- _Record extracts_
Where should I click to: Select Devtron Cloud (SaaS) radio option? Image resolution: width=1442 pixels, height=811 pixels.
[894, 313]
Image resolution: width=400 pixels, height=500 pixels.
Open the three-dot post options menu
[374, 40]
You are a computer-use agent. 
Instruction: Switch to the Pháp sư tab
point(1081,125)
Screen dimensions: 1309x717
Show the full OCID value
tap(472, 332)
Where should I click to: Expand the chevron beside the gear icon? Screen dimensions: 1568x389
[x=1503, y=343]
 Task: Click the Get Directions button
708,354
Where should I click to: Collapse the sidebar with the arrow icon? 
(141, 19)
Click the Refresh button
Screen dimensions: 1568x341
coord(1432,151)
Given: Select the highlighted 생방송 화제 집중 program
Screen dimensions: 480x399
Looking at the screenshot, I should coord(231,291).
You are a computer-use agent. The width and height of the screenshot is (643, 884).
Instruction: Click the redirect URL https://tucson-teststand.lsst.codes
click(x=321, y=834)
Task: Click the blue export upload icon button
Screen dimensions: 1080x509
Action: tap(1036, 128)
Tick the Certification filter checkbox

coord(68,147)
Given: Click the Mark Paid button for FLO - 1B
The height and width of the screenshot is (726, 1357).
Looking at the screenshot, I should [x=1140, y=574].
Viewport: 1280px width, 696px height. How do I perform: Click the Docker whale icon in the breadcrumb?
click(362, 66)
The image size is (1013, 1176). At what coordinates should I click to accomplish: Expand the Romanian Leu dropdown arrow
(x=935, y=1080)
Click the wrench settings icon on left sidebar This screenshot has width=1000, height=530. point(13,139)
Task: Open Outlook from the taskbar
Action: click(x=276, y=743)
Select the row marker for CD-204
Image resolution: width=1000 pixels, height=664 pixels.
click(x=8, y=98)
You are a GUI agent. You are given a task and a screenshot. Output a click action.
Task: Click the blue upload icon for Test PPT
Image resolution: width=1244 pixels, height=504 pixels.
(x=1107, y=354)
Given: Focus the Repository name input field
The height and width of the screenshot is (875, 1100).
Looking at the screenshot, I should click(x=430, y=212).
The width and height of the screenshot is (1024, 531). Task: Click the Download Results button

- _What you will do_
Exactly as written, please transcribe the lines from the start of the records above to the line that holds "Screen dimensions: 1309x717", both ends included.

- _Exercise result_
Where should I click to: Select Devtron Cloud (SaaS) radio option? Image resolution: width=1442 pixels, height=811 pixels.
[894, 313]
Image resolution: width=400 pixels, height=500 pixels.
Open the three-dot post options menu
[374, 40]
You are a computer-use agent. 
Instruction: Switch to the Pháp sư tab
point(1081,125)
Screen dimensions: 1309x717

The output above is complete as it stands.